Why are educators being held to a higher standard than surgeons? Do we expect lawyers to win every case, police to end all crime? Do we expect coaches to win every game? No Child Left Behind and the Obama version, Race For The Top, envisions that by December 31, 2014, all students will be reading at grade level.
The governors of Wisconsin, Florida, New Jersey, and Ohio have determined that educators and public education make highly visible, easy targets. They are attempting to balance their budgets on the backs of public servants. But not all "public servants," only those who are "not essential." Educators did not cause this problem. But it is easier to target educators rather than the financial, insurance and banking industries that did.

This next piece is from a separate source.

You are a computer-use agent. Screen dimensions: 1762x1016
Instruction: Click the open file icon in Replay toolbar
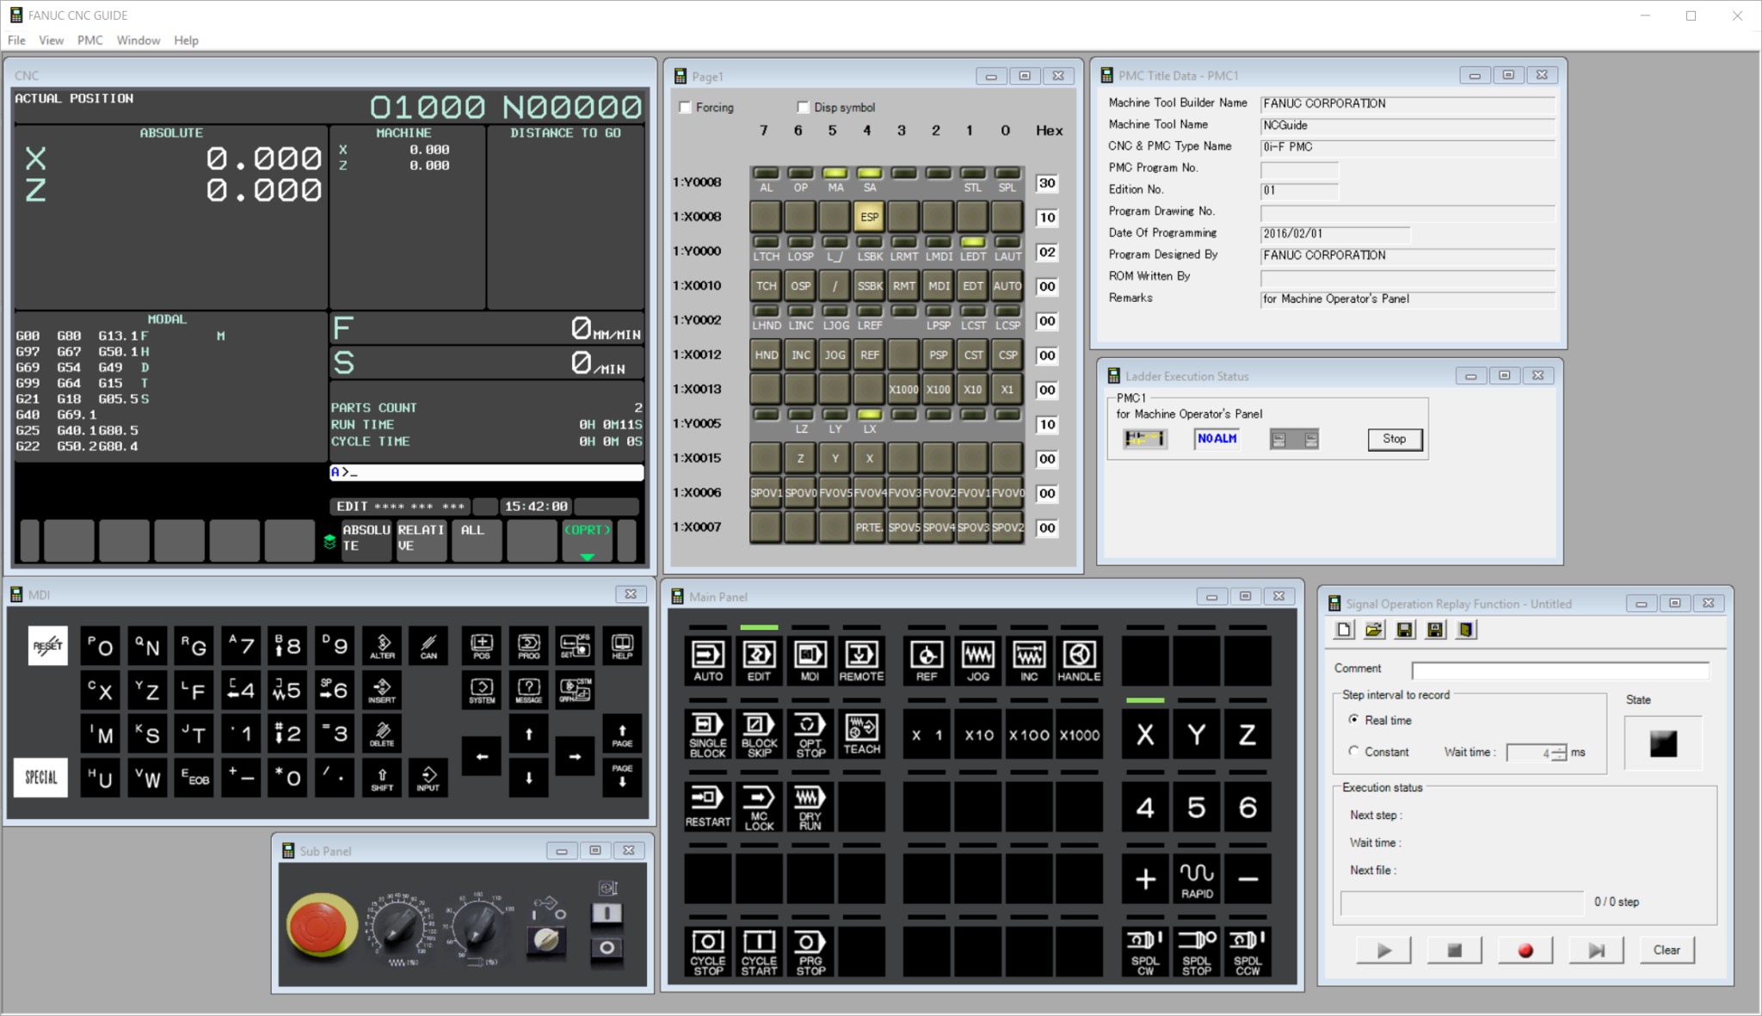point(1374,630)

Education, in most states, is a major component in the makeup of state and local budgets. Many states spend close to 50% of their budget on schools. But politicians tell their constituents that education is expensive. Ignorance is far more expensive. Estimates of the percentage of prisoners who are school dropouts range as high as 82 percent. Prisons cost taxpayers more than $37 billion a year. Some states are spending more money on prisons than education. Over the course of the last twenty years, the amount of money spent on prisons was increased by 570% while that spent on elementary and secondary education was increased by only 33%.
Education affects parents, businesses, and law enforcement. But as importantly, it affects our future and our global competitiveness. It was not long ago that the president, business people and state governors were decrying the fact that our schools were not "globally competitive." States need to spend money on education and job programs in order to attract economic development. But since children don't vote, they are easy targets.
Is it possible that the attack on education and the vilification of educators is a gender issue? Police, fire, sanitation and prison guards are not being subjected to the size of the cuts being made in education. Could it be that since the majority of educators are female they are less likely to complain when jobs and salaries are reduced?